Saya tidak cerita banyak tentang ini karena ada banyak berita di media cetak dan kami tidak mendapat banyak informasi dari beberapa orang yang kami temui
Sebelumnya juga mampir Bali Nirwana Resort
Pura Tanah Lot terlihat jelas dari dalam hotel, terlebih dari lapangan golf itu
Tidak menepati janji? Katanya dulu akan membuat penghalang supaya areal pura tidak tampak
Nyatanya ...
Perancak ... selalu panas dan berangin
Ngobrol sebentar dengan keluarga Pak Tirta sebagai ketua Kurma Asih
Harus tidur lebih sore karena malamnya akan ikut patroli, berharap bertemu penyu sedang bertelur
Jam 11 malam kami mulai patroli ke pantai
Musim angin, tengah malam di pinggir pantai
Rasanya seperti akan diterbangkan angin
Sampai sekitar jam 2 dini hari, belum ada tanda-tanda penyu naik untuk bertelur
Akhirnya kami memutuskan untuk pulang
Tapi di tengah jalan ... Bli Komang tiba-tiba menyuruh kami berhenti
Seonggok bayangan hitam terlihat bergerak-gerak di bagian belakangnya
Seekor penyu! Dan dia sudah selesai bertelur, sedang membuat sarang 'palsu' untuk melindungi yang asli
Wow! Walaupun tidak melihat telur keluar langsung, ajaib juga melihat penyu besar di pantai
Dan besok paginya ... tukik-tukik keluar dari pasir, baru saja menetas dari cangkang telurnya
Perjalanan yang menyenangkan!!!
Aktivitas lain seperti biasanya: melihat kapal 'madura' penangkap ikan, mengagumi karya seni kepiting di atas pasir, dan makan ikan bakar

Sabtu, tanggal 27
Pulang ... lewat Peliatan, Ubud mengantar Ibu Carol
Sambil membicarakan secara serius ide tentang "peneliti muda desa"
Ada rencana 'menciptakan' para peneliti muda di desa yang akan meneliti desa mereka sendiri
Kegiatan ini juga akan mendukung pengelolaan sumberdaya komunitas karena nantinya mereka yang akan mengelola desanya dengan lebih dulu memahaminya
Terima kasih ... walaupun belum ada kesepakatan tertulis, Ibu Carol atas nama kelompok peneliti Indonesia di Australia dan Belanda tertarik dengan rencana tersebut
Dan rencananya penelitian akan dilakukan selama empat tahun
Kami harap tahun depan harapan ini sudah bisa dimulai untuk diwujudkan
Terima kasih untuk semua, yang tampak maupun yang tidak tampak


Regenerasi Pengelola Ekowisata

Yayasan Wisnu bersama empat wilayah di Bali yang tergabung dalam JED (Jaringan Ekowisata Desa) sudah melakukan kegiatan penyiapan pariwisata berbasis masyarakat dan lingkungan sejak akhir tahun 1999. Sampai kemudian kebutuhan berjaringan untuk kegiatan ekowisata tersebut diresmikan pada tahun 2002.

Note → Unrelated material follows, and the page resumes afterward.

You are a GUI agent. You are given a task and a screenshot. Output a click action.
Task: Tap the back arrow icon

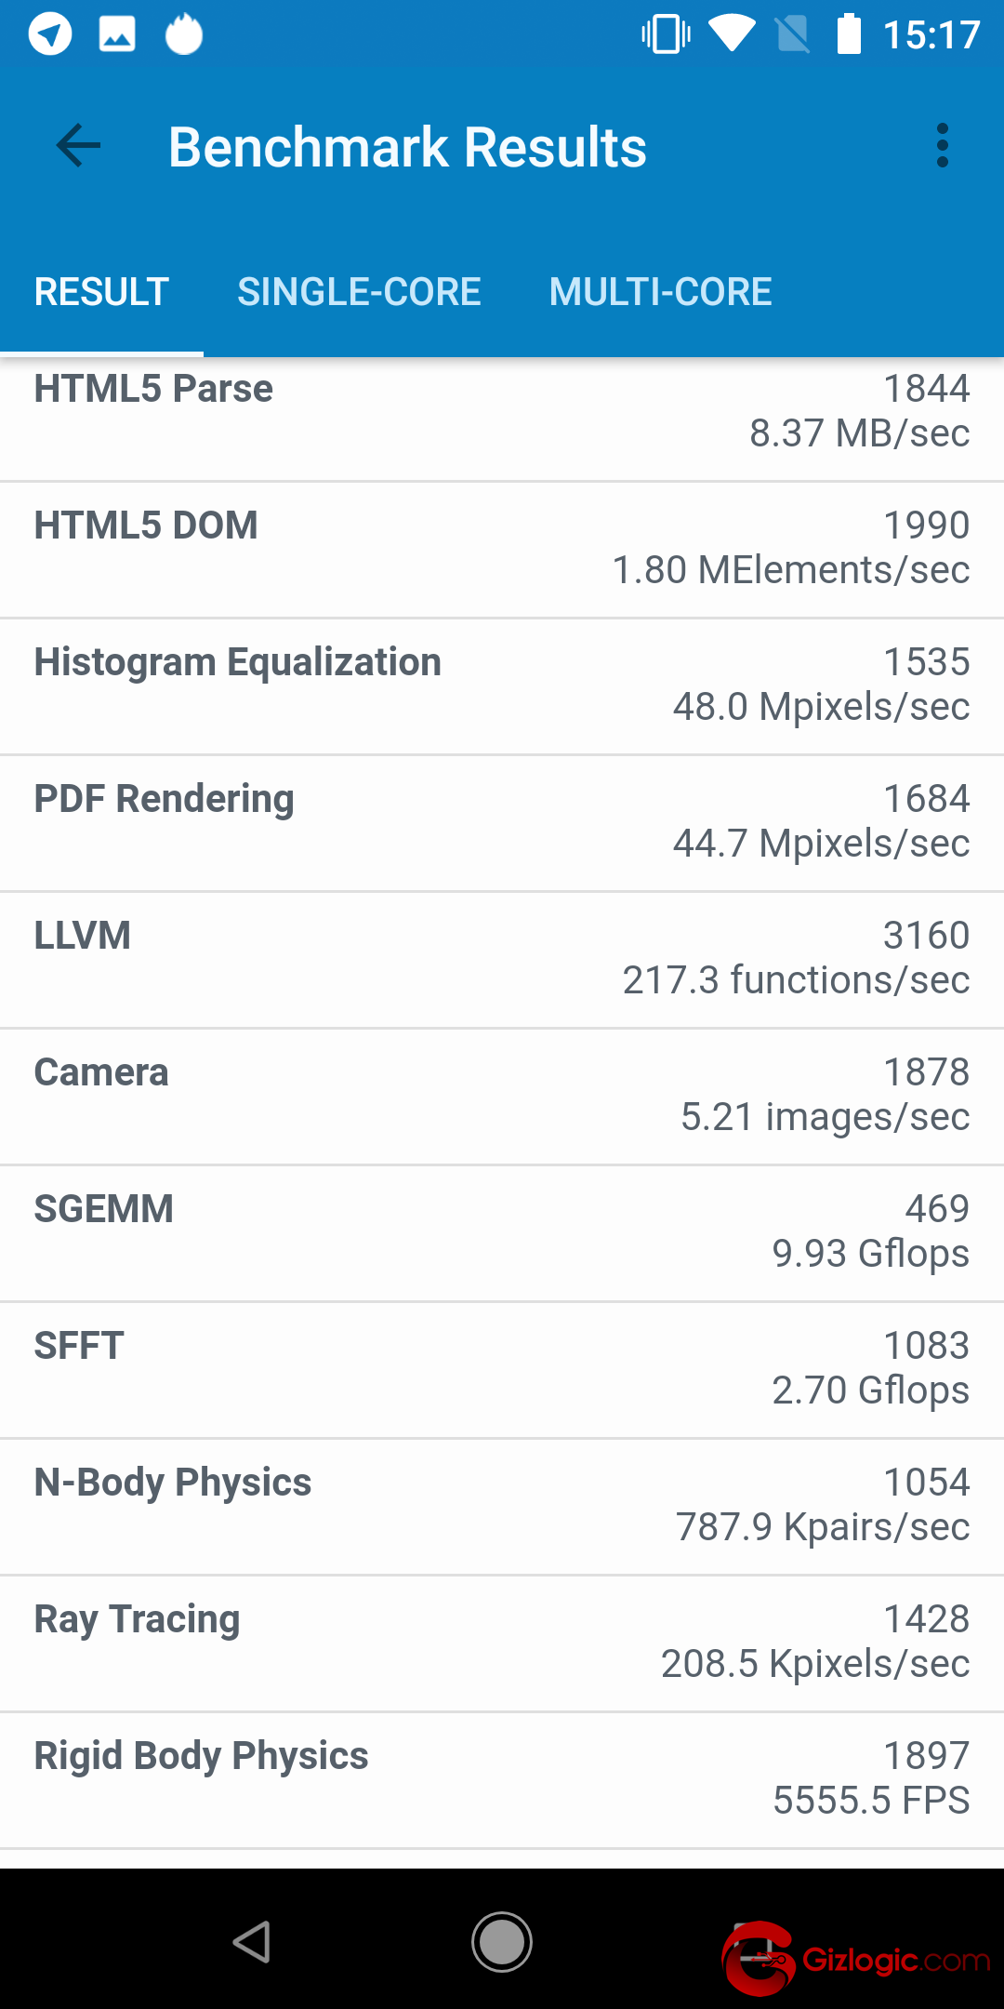78,146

Sejak awal kegiatan, mereka yang terlibat aktif berumur antara 20 sampai 50 tahun, perempuan dan laki-laki. Hingga saat ini setelah delapan tahun berjalan, semua yang terlibat juga bertambah delapan tahun. Dan akan terus bertambah seiring berjalannya waktu.

Maka kebutuhan untuk regenerasi menjadi sangat penting, mulai melibatkan anak muda dalam setiap kegiatan. Hal tersebut didasari juga atas alasan bahwa ekowisata yang dimaksud bukan hanya merupakan kegiatan pariwisata melainkan sebagai media pengelolaan sumberdaya komunitas yang meliputi sumberdaya alam, manusia, sosial, infrastuktur dan uang.

Kerjasama dan bantuan pendanaan kemudian datang dari IYF (International Youth Foundation) sebagai salah satu program USAID melalui IBL (Indonesia Business Link) dalam program YEEI (Youth Employment and Entrepreneurship Initiative) dan Yayasan KEHATI. Bantuan lain juga datang dari Accor Group yang lebih berperan sebagai tim pelatih, terutama untuk pengolahan makanan dan minuman serta higenitas dan akomodasi. Kegiatan mulai dilakukan pada Desember 2007 dan sampai saat ini masih berlangsung.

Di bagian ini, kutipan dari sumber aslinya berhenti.